News
TeraShake: SDSC Simulates the 'Big One'
Published November 30, 2004
by Paul Tooby, SDSC Senior Science Writer
Everyone knows that the "big one" is coming - a major earthquake on the San Andreas fault. The southern part of the fault has not seen a major event since 1690, and the accumulated movement may amount to as much as six meters, setting the stage for an earthquake that could be as large as magnitude 7.7. But scientists and engineers want to know in more detail just how intensely the earth will shake during such an event - and what impact this will have on structures, particularly in the populated sediment - filled basins of Southern California and northern Mexico.

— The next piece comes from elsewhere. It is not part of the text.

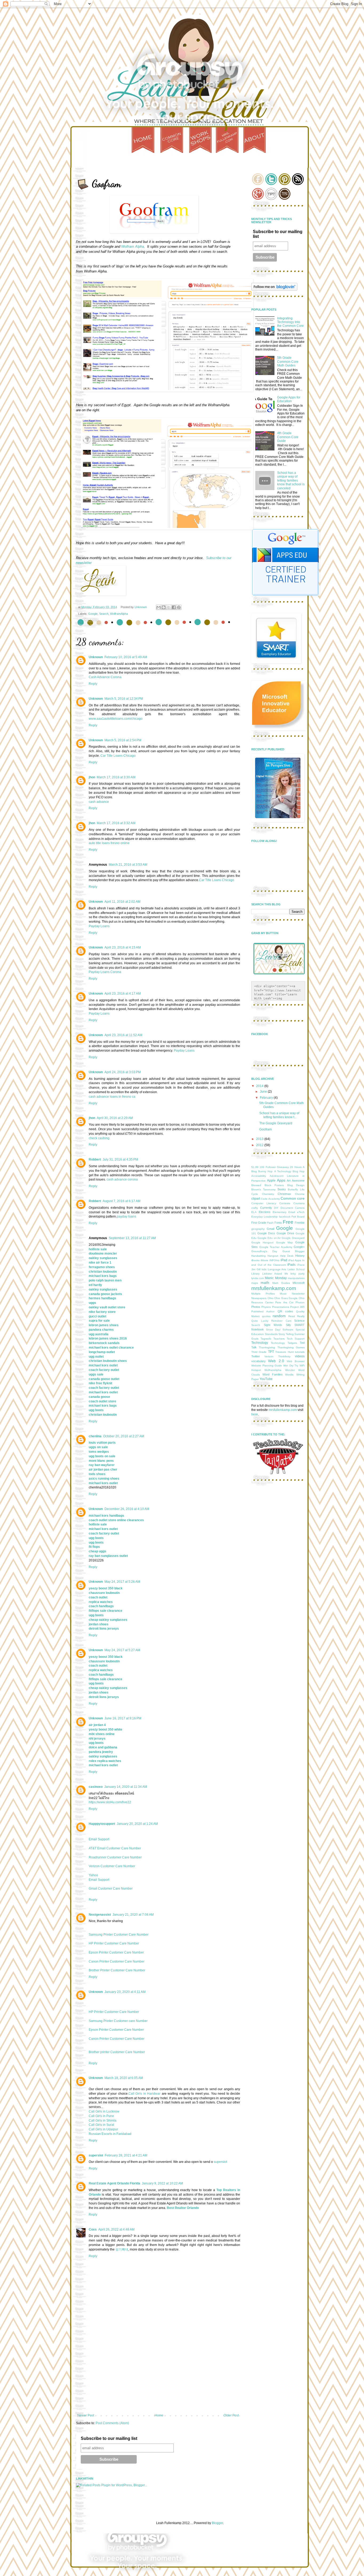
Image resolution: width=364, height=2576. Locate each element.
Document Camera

Now, a collaboration of 33 earthquake scientists, computer scientists, and others from eight institutions has produced the largest and most detailed simulation yet of just what may happen during a major earthquake on the southern San Andreas fault. The simulation, known as TeraShake, used the new 10 teraflops DataStar supercomputer and large-scale data resources of the San Diego Supercomputer Center (SDSC) at UC San Diego (UCSD).
The collaboration is led by Tom Jordan, director of the Southern California Earthquake Center (SCEC) and professor of Earth Sciences at the University of Southern California (USC), under the SCEC Community Modeling Environment (SCEC/CME) NSF Information Technology Research grant. "In addition to enriching our understanding of the basic science of earthquakes," said Jordan, "the TeraShake simulation will contribute to estimating seismic risk, planning emergency preparation, and designing the next generation of earthquake- resistant structures, potentially saving lives and property." Professor J. Bernard Minster of the Institute of Geophysics and Planetary Physics (IGPP/SIO/UCSD), Reagan Moore, Distinguished Scientist and director of SDSC's SRB program, and Carl Kesselman, Director of the Center for Grid Technologies at USC's Information Sciences Institute (ISI) are co-PIs of the project.
The TeraShake simulation is a good example of cyberinfrastructure, involving not only large computation but also massive data and visualization. "The simulation generated 47 TB of data in a little more than four days," said Moore. "This required archiving 10 TB of data per day, the highest rate ever sustained for a single simulation at SDSC." Forty-seven TB, or 47,000 GB, is equivalent to about 47 million books, or nearly five times the printed collection of the Library of Congress.
To carry out this complex simulation required sustained cooperation among many people. "TeraShake is an outstanding example of interdisciplinary collaboration between the SCEC earthquake scientists and the core groups at SDSC, as well as the other participants in this groundbreaking research," said Moore.
Big Earthquake Impacts
The TeraShake simulation modeled the earth shaking that would rattle Southern California if a 230 kilometer section of the San Andreas fault ruptured from north to south, beginning near Wrightwood, California and producing a magnitude 7.7 earthquake.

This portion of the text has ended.